Lines from the beginning of the entries up to and including the one with "This screenshot has height=951, width=1894." must be duplicated word for word; leave out all others.

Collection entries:
------------------------

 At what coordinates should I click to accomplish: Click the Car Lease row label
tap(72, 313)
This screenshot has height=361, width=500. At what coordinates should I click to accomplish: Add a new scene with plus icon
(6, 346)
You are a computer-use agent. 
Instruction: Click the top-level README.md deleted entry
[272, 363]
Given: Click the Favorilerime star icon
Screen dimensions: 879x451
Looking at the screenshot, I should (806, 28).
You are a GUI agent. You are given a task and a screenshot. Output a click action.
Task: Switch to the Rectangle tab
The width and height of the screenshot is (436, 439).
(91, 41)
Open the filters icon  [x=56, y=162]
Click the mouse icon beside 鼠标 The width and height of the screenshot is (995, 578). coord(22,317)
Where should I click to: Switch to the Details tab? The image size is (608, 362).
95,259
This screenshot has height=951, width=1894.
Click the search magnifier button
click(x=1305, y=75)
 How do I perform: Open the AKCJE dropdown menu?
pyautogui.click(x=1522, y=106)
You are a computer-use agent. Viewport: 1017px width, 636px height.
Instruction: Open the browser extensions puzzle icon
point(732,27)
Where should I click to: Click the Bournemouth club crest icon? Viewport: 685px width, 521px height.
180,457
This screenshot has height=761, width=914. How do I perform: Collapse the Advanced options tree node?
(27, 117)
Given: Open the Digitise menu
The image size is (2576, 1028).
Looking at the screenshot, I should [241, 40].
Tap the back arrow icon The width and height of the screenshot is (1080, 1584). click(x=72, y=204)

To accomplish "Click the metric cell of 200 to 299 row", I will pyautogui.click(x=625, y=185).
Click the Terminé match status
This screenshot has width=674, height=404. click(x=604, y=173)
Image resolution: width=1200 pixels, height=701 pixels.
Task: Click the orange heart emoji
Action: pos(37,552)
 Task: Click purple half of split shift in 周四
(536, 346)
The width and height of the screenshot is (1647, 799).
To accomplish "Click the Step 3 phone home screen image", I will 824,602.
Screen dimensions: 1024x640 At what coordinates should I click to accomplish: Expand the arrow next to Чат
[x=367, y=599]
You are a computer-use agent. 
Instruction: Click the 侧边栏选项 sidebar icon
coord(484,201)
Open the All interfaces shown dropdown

------------------------

• **Your response**
 At what coordinates should I click to accomplish: Click the Car Lease row label
tap(72, 313)
This screenshot has height=361, width=500. At what coordinates should I click to accomplish: Add a new scene with plus icon
(6, 346)
You are a computer-use agent. 
Instruction: Click the top-level README.md deleted entry
[272, 363]
Given: Click the Favorilerime star icon
Screen dimensions: 879x451
Looking at the screenshot, I should (806, 28).
You are a GUI agent. You are given a task and a screenshot. Output a click action.
Task: Switch to the Rectangle tab
The width and height of the screenshot is (436, 439).
(91, 41)
Open the filters icon  [x=56, y=162]
Click the mouse icon beside 鼠标 The width and height of the screenshot is (995, 578). coord(22,317)
Where should I click to: Switch to the Details tab? The image size is (608, 362).
95,259
This screenshot has height=951, width=1894.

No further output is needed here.